O uzun hikâye, ama önemli bir hikâye. Her şeyden önce, yapılan spekülasyonlar bir yana, son günlerde Suriye’deki silahlı muhalefetin bir kısmının Lübnan’da barındığını biliyoruz. En son, pazar gecesi, El-Cezire’nin haber saatinde, Suriye ordusundan ayrıldığını iddia eden ve kar maskeleri ve kefiyeler ile yüzlerini kapatmış bir grup ile Lübnan’da yapılan bir röportajı izledik. Hatta bu röportaj esnasında, Türkiye’nin güneyi (kendi ifadeleri ile ‘southern Turkey’) ile bir bağlantıdan da söz edildi, malum bu son derece tartışmalı, doğrulama veya yanlışlamaya muhtaç bir konu, ben sadece El Cezire’de duyduğumu söylüyorum.

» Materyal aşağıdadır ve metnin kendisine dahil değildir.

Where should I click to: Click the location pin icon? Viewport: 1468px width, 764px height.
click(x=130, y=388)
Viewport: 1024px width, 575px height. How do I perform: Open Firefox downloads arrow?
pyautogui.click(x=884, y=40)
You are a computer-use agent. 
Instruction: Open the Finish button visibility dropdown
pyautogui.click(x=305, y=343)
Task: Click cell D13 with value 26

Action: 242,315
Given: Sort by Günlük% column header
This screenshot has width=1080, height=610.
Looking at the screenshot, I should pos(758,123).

Bu arada, Türkiye’nin en büyük derdi, bölgede yaşayan Kürtleri kontrol altında tutmak. Hürriyet gazetesi, Beyrut’taki toplantı haberini ‘Kürt kartına karşı bölgesel koalisyon’ başlığı ile vermiş (16 Ocak). Aslında şimdilerde kimsenin ‘Kürt kartı’nı, bizim basının takdim ettiği şeklinde kullandığı yok. Basın, uzunca bir süredir, PKK ile İran ve Suriye’deki rejimi ilintilendirmeye çalışıyor ama, iki ülke de bu noktada fazlasıyla dikkatli davranıyor. Dahası, on gün önce yaptığımız Suriye gezisinde, rejimin temsilcileri, ‘Suriye’de rejimin yıkılması durumunda, sıranın Türkiye’ye geleceğini’ tekrarlayıp, Türkiye’yi bu yolla etkilemeye çalışarak böylece tıpkı Türkiye gibi, mevcut statükonun devamından yana akıl yürütmeyi tercih ediyorlardı.

Demokrasiyle alakası yok
Her şey bir yana, ‘Ortadoğu’da demokrasi mücadelesi’ denilen ve Batı dünyasının bayraktarlığını yaptığı sürece bakar mısınız? Adı, tek adam ve hanedanlara, otoriter rejimlere karşı koalisyon, ama Arap dünyasındaki baş müttefiklerin ne çoğulculukla ne demokrasi ile alakası yok. Diğer taraftan, Türkiye’nin, kendisine karşı silahlı isyana girişmiş Kürtlere ve hatta silahsız Kürt muhalefetine karşı izlediği sert politikalara kimsenin itirazı yok, ama Suriye’de birdenbire ortaya çıkan birtakım silahlı güçler ‘meşru muhalefet’ sayılıyor. Esad’ın muhalefete ‘silah bırakın’ çağrısı geçiştiriliyor.

İkiyüzlü ortam
Kısaca şunu söylemek istiyorum; bu denli ikiyüzlü bir uluslararası siyaset ortamından bölge adına barış da çıkmaz, demokrasi de, dahası bu bölgede yaşayan tüm insanlar feci maliyetler ödemek durumunda kalır. En azından bunu bilelim, ne hesapla olursa olsun bu politikaların peşine takılmayalım. Bir büyük savaş ve didişme her geçen gün daha fazla yaklaşıyor. Katar gibi, en fazla 300 bin nüfusu olan, her işini para ile yürüten, demokrasi, insan hakları gibi dertleri olmayan bir ‘tuhaf ülke’, İran’a müdahalenin başını çekmeyi bile göze alabilir. Zenginliği yeraltındaki gaz ve sıvılar değil, yer üstündeki insanları, kültürü, tarihi olan bir büyük ülkeyi ilk bakışta büyük, ama nihayetinde ucuz hesapların peşine takmanın âlemi yok. Artık, çok geç gibi gözüküyor ama yine de tekrar tekrar düşünelim, bu katarın peşine takılmak bize ve bölgede yaşayan tüm halklara çok acıya mal olacak bunu bilelim, bu suça ortak olmayalım.